> **Set problem**
Reproduce word for word, and with nothing else, the lines of the entries below that begin at the line containing "Click the shield emoji after Darklight Z" and end with the line containing "will (786, 562).", including both of those lines.

Some records
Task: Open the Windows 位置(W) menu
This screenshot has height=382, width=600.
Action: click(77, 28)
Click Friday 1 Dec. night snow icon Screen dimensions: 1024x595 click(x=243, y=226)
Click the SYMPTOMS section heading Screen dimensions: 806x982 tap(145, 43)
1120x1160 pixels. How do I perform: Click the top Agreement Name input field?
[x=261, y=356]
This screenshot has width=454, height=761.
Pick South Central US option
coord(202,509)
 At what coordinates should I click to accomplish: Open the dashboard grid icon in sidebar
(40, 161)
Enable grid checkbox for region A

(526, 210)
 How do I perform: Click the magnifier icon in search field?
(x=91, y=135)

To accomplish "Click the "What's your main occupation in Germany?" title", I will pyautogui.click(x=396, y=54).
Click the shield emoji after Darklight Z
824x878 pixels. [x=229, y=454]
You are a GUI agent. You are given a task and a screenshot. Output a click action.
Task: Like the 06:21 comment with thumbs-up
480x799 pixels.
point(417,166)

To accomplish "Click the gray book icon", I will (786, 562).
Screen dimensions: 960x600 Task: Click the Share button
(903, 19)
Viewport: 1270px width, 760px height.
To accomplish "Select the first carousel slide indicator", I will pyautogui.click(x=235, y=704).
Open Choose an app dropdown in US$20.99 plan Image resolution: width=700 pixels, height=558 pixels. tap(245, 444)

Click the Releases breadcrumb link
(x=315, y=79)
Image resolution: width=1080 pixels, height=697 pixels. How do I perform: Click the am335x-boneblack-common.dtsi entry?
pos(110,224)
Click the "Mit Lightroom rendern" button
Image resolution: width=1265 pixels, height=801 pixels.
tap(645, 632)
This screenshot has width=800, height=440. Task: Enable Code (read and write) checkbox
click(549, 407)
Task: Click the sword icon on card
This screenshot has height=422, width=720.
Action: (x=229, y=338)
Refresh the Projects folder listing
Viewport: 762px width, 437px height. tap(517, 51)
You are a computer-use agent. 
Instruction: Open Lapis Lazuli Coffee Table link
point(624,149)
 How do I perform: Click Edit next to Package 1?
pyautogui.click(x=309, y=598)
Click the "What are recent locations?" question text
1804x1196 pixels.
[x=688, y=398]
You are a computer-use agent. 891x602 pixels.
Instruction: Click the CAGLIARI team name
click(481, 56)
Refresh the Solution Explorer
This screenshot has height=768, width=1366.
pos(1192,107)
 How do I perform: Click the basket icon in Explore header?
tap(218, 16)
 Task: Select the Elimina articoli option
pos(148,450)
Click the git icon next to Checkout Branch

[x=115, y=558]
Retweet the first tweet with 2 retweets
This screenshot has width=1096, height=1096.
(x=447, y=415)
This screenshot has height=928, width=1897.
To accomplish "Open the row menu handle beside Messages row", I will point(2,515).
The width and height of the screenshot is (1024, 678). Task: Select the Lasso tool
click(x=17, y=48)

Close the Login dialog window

> **The result**
Click the shield emoji after Darklight Z
824x878 pixels. [x=229, y=454]
You are a GUI agent. You are given a task and a screenshot. Output a click action.
Task: Like the 06:21 comment with thumbs-up
480x799 pixels.
point(417,166)

To accomplish "Click the gray book icon", I will (786, 562).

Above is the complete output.